EXERCISE BRIEF:
Work out how many lines below hold the string "agent" and state only that figure.

[Extracted data entries]

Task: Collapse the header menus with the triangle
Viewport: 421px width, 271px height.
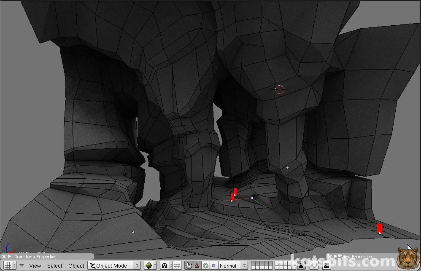Action: coord(22,266)
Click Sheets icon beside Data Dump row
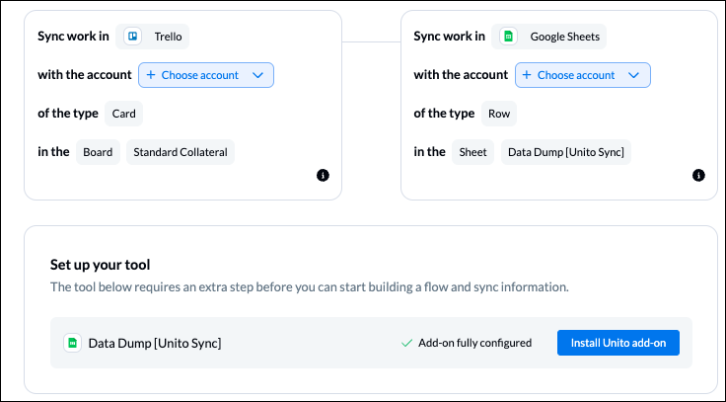This screenshot has height=402, width=726. [x=72, y=343]
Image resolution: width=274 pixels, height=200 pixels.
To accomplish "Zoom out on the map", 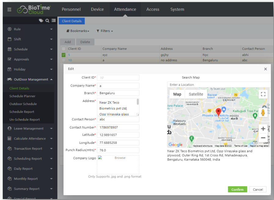I will click(263, 138).
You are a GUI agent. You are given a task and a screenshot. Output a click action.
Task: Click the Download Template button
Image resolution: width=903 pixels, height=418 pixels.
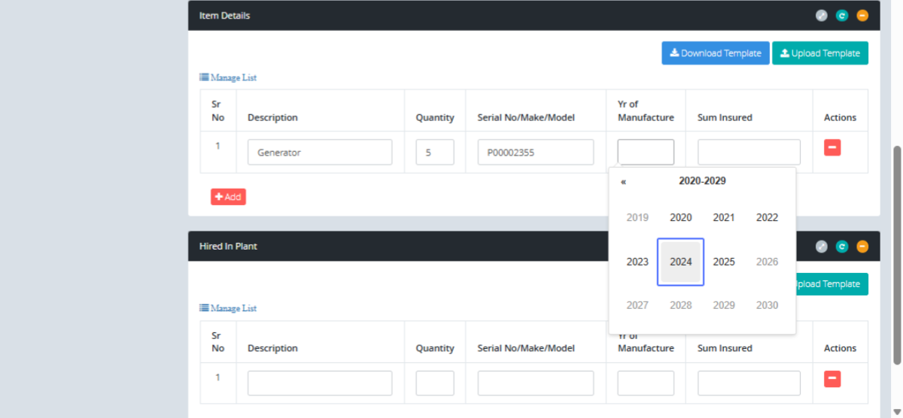[x=715, y=53]
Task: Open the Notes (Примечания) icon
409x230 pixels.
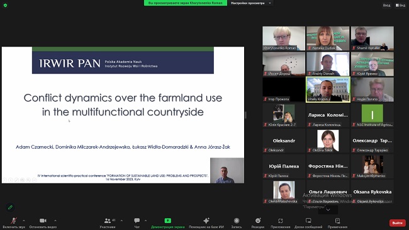Action: click(337, 221)
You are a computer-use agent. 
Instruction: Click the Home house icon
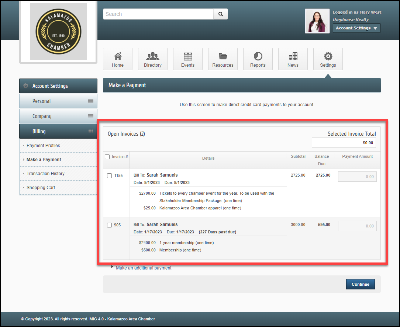point(118,56)
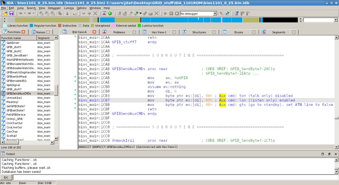
Task: Open the 'No debugger' dropdown
Action: pyautogui.click(x=215, y=14)
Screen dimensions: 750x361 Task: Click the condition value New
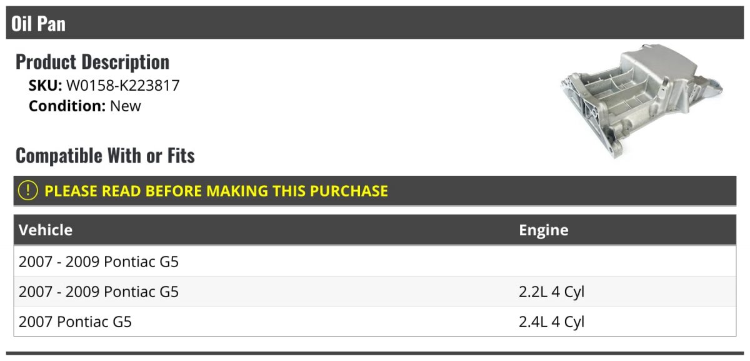pyautogui.click(x=126, y=106)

WRITTEN RESPONSE:
2